During his first term as governor, Pritzker had budgeted $200 million to support the Chicago Quantum Exchange (CQE), an “intellectual hub” launched in 2017 that works to advance quantum research, build the quantum workforce, and accelerate the quantum economy. Based at the University of Chicago, the CQE includes more than 40 corporate, international, nonprofit, and regional partners. Its member institutions have received more than a billion dollars in corporate and government investment to date, including $280 million in federal funding through the National Quantum Initiative Act of 2018.
The $500 million state budget for building the IQMP, which includes $200 million for a cryogenic plant to support PsiQuantum and other users, is a big step up. Already, it’s acting as a magnet. The park has six publicly committed tenants—IBM, Pasqal, Diraq, Quantum Machines, Infleqtion, and PsiQuantum—most of which already have a presence at an “on-ramp” location at the University of Chicago Science Incubator at Hyde Park Lab. Bluefors, a global leader in cryogenic cooling systems for quantum technology, opened its second Chicago-based lab facility at the incubator late last year.
The IQMP will also be home to DARPA’s Quantum Proving Ground program, which will test quantum computing prototypes, and the National Quantum Algorithm Center, a partnership between the state, the University of Chicago, the University of Illinois Urbana-Champaign, and IBM.

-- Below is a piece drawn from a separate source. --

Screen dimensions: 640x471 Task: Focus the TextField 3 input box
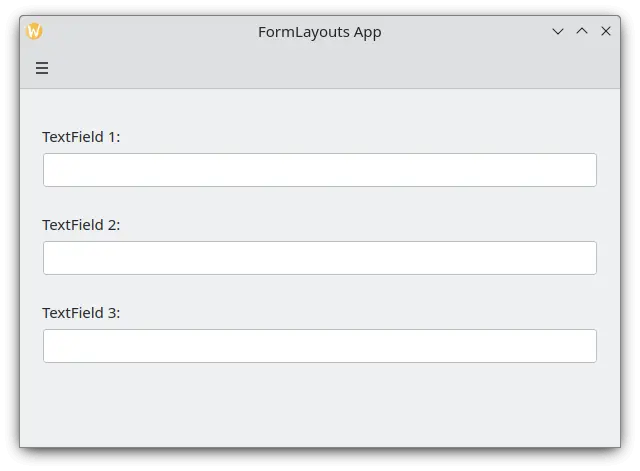pyautogui.click(x=320, y=346)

In April, IBM announced plans to create 750 jobs in quantum technologies, AI, cybersecurity, and data science tied to its IQMP presence, and is partnering with City Colleges of Chicago on apprenticeship programs. And a program called Quantum Saturdays is connecting high school students in the economically struggling South Side to emerging technology opportunities in both AI and quantum.
“Great jobs are being created as a result of this,” says Pritzker. “Some of them are at the top of the stack: the quantum scientists and the people running the AI and quantum companies. But we [also] need quantum software developers. We need cryogenic systems engineers. We need fabrication technicians. And we need business development and technical marketing people who can not only understand quantum but also sell it.”
At a time when tech workers—and many others—are concerned about AI-related job losses and the growing inequality created by the AI boom, Pritzker sees an entirely different problem with quantum. He needs to raise awareness. “We have to make sure that we’re steering people into careers that will fit into the new AI and quantum industries, and letting them know what those careers look like, because it’s so new,” he says.
While PsiQuantum remains a huge part of the plan, it is now one part of many. Whether it succeeds or fails in its grand ambitions, it has already played a big part in catalyzing a whole ecosystem that now has its own momentum.
“There’s going to be bumps in the road,” says Peng. “This is state-of-the-art stuff. But so far, we’ve seen great partnership [in Illinois] and I think it bodes very well for the success of them building that hub, that ecosystem of technology and economic development. It’s a lot of capital that they are helping with through incentives and breaks and other things in building infrastructure. We’re putting in ours, of course—and we’re a startup, so capital is precious. But I think it just goes to how committed both the parties are.”